To remember more than 240 people who have died from a suspected drug overdose in Knox County, the District Attorney General's Office has decorated an overdose memorial Christmas tree for families to visit.

"Everyday the number goes up," said Charme Allen, District Attorney General for Knox County. "It's a somber thing for us to do."

The tree represents 247 families in Knox County who have each lost a loved one to a suspected overdose.

Kim Jones hung an ornament in memory of her son Patrick who was just 21-years-old.

"I lost him on May 19 this year to a heroin overdose," she said.

The Knox County District Attorney General's Office is displaying an overdose memorial tree to honor families who have lost a loved one to a suspected drug overdose. Nov. 29, 2017.

Patrick was in and out of treatment before his death. His mother said he had been to treatment facilities three times in the span of five months.

"He wasn't allowed to stay more than two weeks, which that is not enough time for an addict in treatment," Jones said.

He was out of treatment for just a month before his death.

"I found him in the yard around 4 in the morning and he had passed away," Jones said.

The pain of losing her son is deep, especially right before the holidays.

"I just take it one day at a time, that's all I can do," she said.

The tree is a reminder the opioid epidemic has no boundaries.

"These are people who are suffering from using the drugs, not the dealers but the folks who are addicted who are buying the drugs and overdosing and leaving behind the families we are talking about," Allen said.

Allen talks to these families often and her office has helped prosecute 11 cases connected to deadly overdoses.

"This is the first year they don't have the loved one they had and somebody provided those drugs to them to their loved one and we are trying to stop the drugs from flowing to those persons while at the same time honoring those who have lost their lives to drugs," Allen said.

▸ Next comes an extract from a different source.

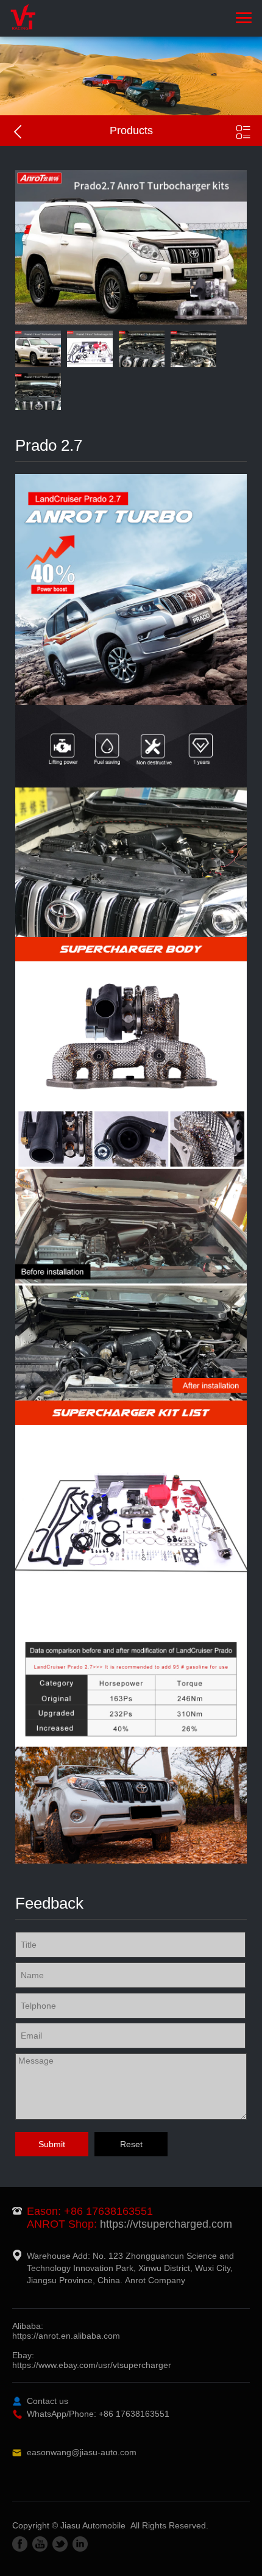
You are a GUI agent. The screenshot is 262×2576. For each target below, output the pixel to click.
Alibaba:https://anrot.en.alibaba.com (66, 2331)
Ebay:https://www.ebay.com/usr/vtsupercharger (91, 2360)
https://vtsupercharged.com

Kim Jones holds an ornament honoring her son Patrick who died of a suspected overdose at the age of 21. 

Jones prays that someday there won't be a need for a tree.

"I don't want any other parents to go through what we've gone through with our son," she said.

She wants her son to be remembered along with the 246 other people no longer alive.

"Always in our thoughts. Forever in our hearts. And that's where he is, in our hearts," Jones said.

The tree is located near the District Attorney General's office and is open to the public.

The Knoxville Police Department will also hold a support group on Dec. 15 at the Safety Building starting at 6 p.m.